Cuba: Notes on a History of Best Intentions
September 28, 2015
Cuba: Notes on a History of Best Intentions
by Robert Sandels - Nelson P. Valdés
The only foreseeable means of alienating internal support is through disenchantment and disaffection based on economic dissatisfaction and hardship
.every possible means should be undertaken promptly to weaken the economic life of Cuba. If such a policy is adopted, it should be the result of a positive decision which would call forth a line of action which, while as adroit and inconspicuous as possible, makes the greatest inroads in denying money and supplies to Cuba, to decrease monetary and real wages, to bring about hunger, desperation and overthrow of government.
-Assistant Secretary of State for Inter-American Affairs Lester D. Mallory.
In his Dec. 17, 2014 statement calling for normalization of diplomatic relations with Cuba, President Barak Obama paused to speak directly to the Cuban people. We believe that you should be empowered to live with dignity and self-determination, he said. No mention was made of Lester D. Mallory. [1]

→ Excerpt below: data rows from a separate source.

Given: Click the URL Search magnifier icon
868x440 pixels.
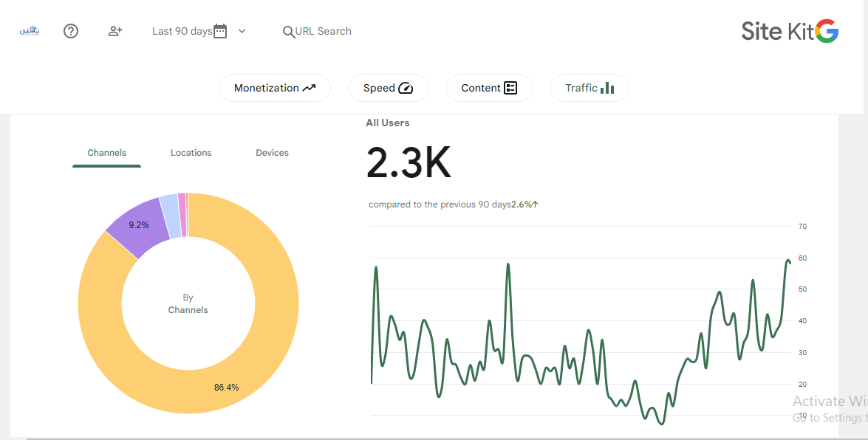Looking at the screenshot, I should pyautogui.click(x=288, y=32).
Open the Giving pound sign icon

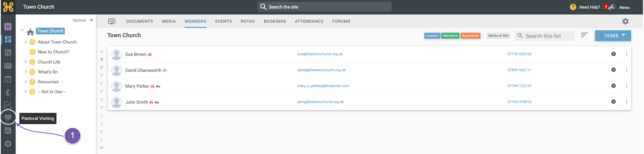pos(8,93)
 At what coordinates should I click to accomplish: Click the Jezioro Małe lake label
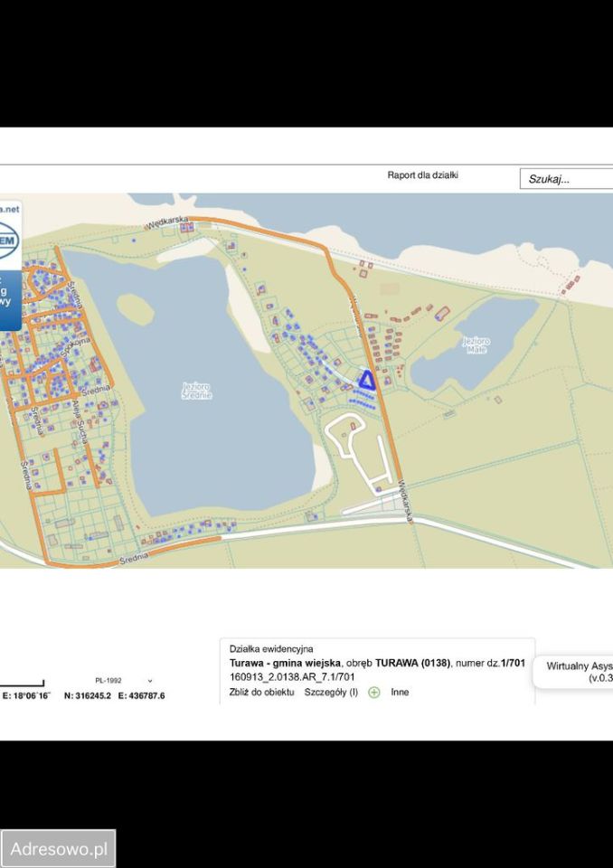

Even while strenuously working to destroy the Cuban revolution, US presidents like to say that Cubans should decide their own future. But what if the Cuban people decided to choose communism?

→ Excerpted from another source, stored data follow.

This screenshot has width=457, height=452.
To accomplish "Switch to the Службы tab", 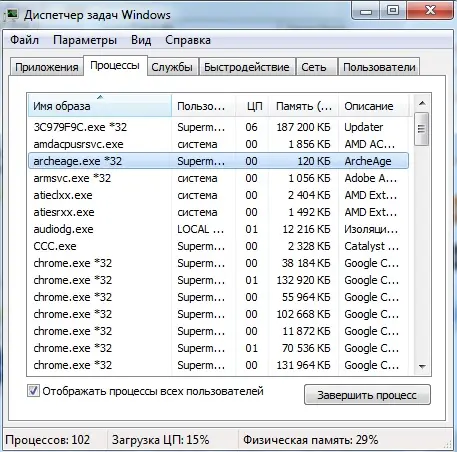I will (172, 67).
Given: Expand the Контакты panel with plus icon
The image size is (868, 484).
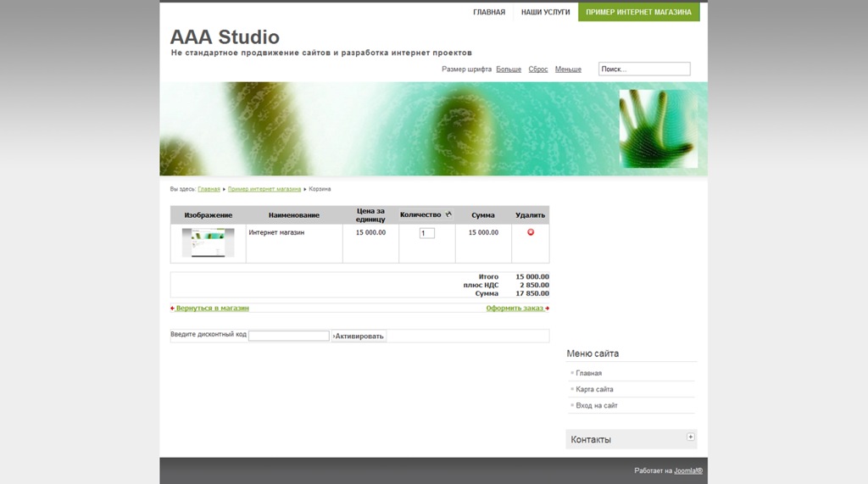Looking at the screenshot, I should tap(691, 437).
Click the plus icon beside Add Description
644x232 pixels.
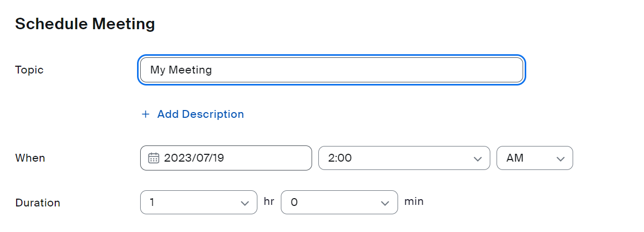pyautogui.click(x=145, y=114)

Alluding to the sordid history of US efforts to dissuade Cubans from choosing communism, Obama said that it was all rooted in the best of intentions. Here is an example of one of those best intentions.
The Cuban project
From the early 1960s, sabotage and terrorist attacks against Cuba were carried out as direct action by the US government such as the guerrilla offensive in the Escambray Mountains in 1960 organized by the CIA. When it failed, the Eisenhower administration decided to arm and train an exile invasion force to land at the Bay of Pigs in April 1961.